Joshua-Riek commented 8 months ago

I'm working on a new 6.1 kernel and I recently backported the r8125 driver to it. Maybe I can also update the driver in 5.10.

Please note the 6.1 kernel is intended to be used with the upcoming Ubuntu 24.04 release in April.

ewaldc commented 8 months ago

@Joshua-Riek , wonderful. Let me know if I can do anything to help. One thing to add: while I am noticing a ~10x drop in network throughput versus the fall of last year, I am still getting 10 to 11MB/s throughput compared to ~100MB/s before. That is still ~10x better than what @artem-zinnatullin reports. It makes me think there is something more involved than just the r8125 driver.

artem-zinnatullin commented 8 months ago

@Joshua-Riek happy to upgrade to 6.x kernel as soon as it runs with GPU and NPU support and/or provide more logs and data from 5.x 👍 Can we please get this issue reopened since @ewaldc is now consistently observing it too?
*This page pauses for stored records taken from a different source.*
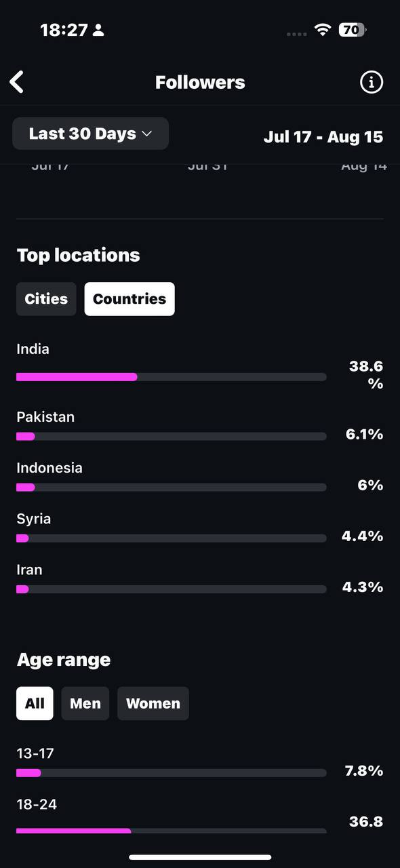Tap the Pakistan location bar

point(172,437)
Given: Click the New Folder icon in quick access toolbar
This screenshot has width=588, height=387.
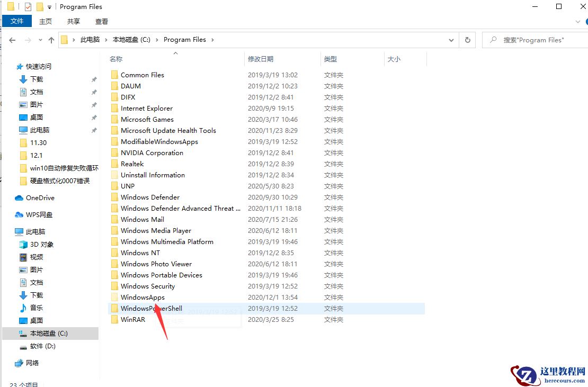Looking at the screenshot, I should (40, 6).
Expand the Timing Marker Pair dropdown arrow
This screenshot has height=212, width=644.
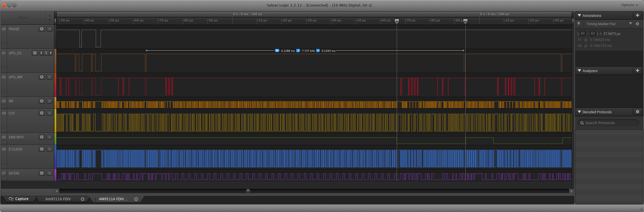[x=630, y=24]
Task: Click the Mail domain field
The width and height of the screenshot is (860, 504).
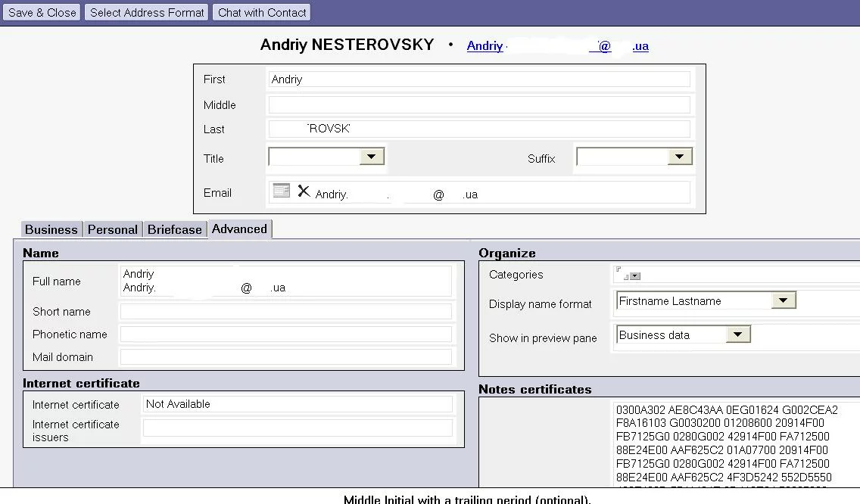Action: click(x=285, y=357)
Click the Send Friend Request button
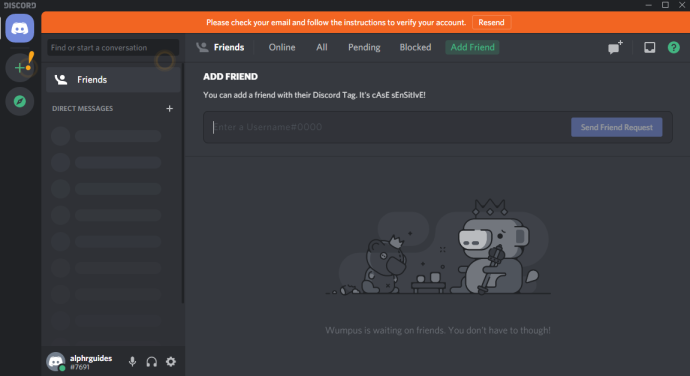 [617, 127]
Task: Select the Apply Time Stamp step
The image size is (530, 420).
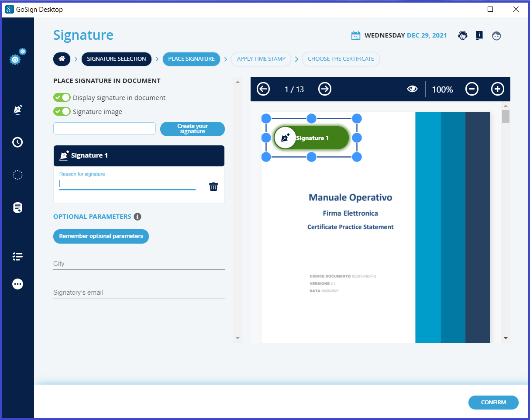Action: 261,59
@ewaldc reboot every 2-3 days is the only thing that helps restore the performance in my case. It's also interesting that on my graph you can see how performance gradually goes down over time, perhaps some buffer starts accumulating dead objects and network packets stop being buffered thus the throughput drop?
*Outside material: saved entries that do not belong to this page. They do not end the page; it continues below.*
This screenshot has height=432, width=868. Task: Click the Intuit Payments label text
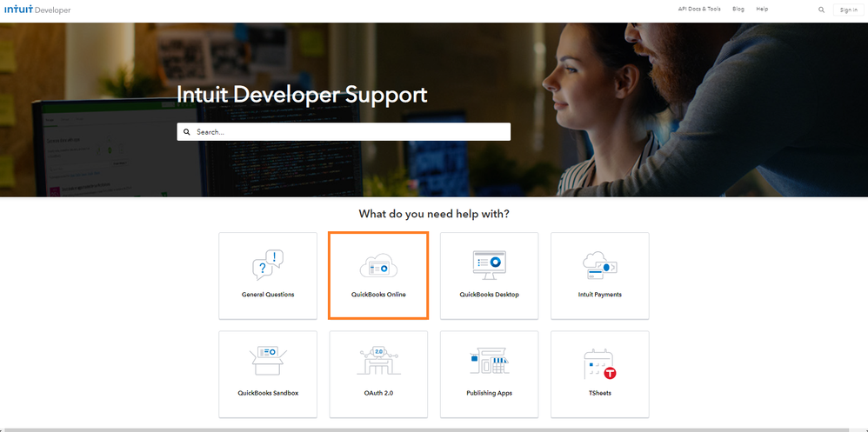coord(599,295)
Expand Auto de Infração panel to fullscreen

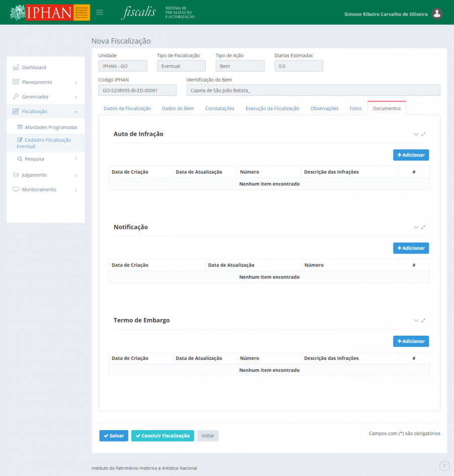pos(423,134)
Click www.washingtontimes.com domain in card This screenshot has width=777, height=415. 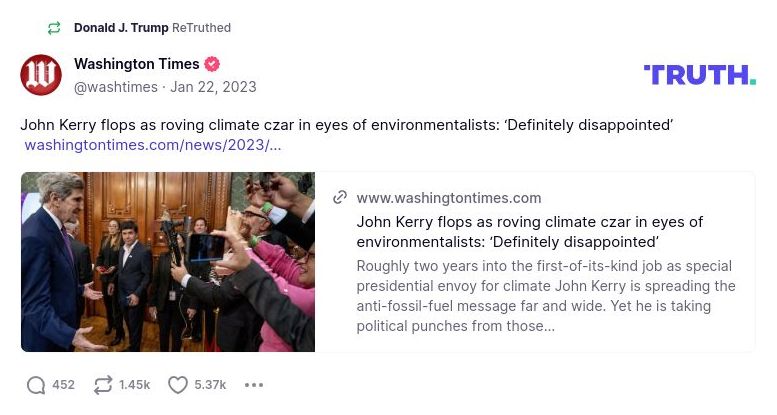[448, 198]
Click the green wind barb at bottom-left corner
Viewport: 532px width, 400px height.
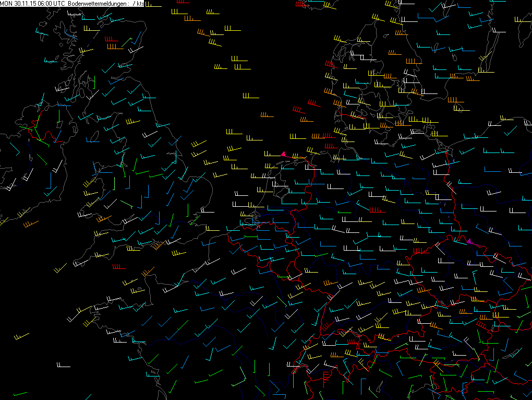tap(20, 393)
In my case I'm running 24/7 full resolution video feed analysis from 12 4k & 2k cameras on two Orange Pis with Frigate doing object recognition on NPU and ffmpeg decoding the H.256 and H.264 streams on GPU. Both Orange Pis have NVMe drives, no microSDs. I also use VLANs (hopefully that's not relevant).
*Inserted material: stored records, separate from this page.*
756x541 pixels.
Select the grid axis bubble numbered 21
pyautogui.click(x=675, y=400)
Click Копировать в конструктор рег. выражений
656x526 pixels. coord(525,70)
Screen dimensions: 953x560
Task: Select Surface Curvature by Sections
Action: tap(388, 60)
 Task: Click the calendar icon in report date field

Joshua-Riek commented 8 months ago

The 6.1 kernel is ready to be released in a beta state. But it does require a more recent version of mpp and ffmpeg which I do have working properly. My original intention was to release the 6.1 kernel with Ubuntu 24.04, so any introduced issues by the new kernel would be specific to the new Ubuntu version. But I may release a kernel package for 6.1 so users on Ubuntu 22.04 can upgrade the kernel at their own risk. However, my attention is focused on a few regression issues that are unrelated to the 6.1 kernel.

ewaldc commented 8 months ago

@Joshua-Riek, IMHO, a possible value of releasing the 6.1 kernel (without any support of course) on 22.04 would be to test it ahead of Ubuntu 24.04. It could also help to provode a baseline for comparison of issues/behaviors between 24.04 and 22.04 since both systems would be running the same kernel (easier to determine if an issue is kernel or OS related).

Joshua-Riek commented 8 months ago

Yeah, I've been doing just that. Systemd was updated recently and it broke the bootstrapping process of creating new Ubuntu 24.04 images, so I'm stuck on Ubuntu 22.04 for the moment.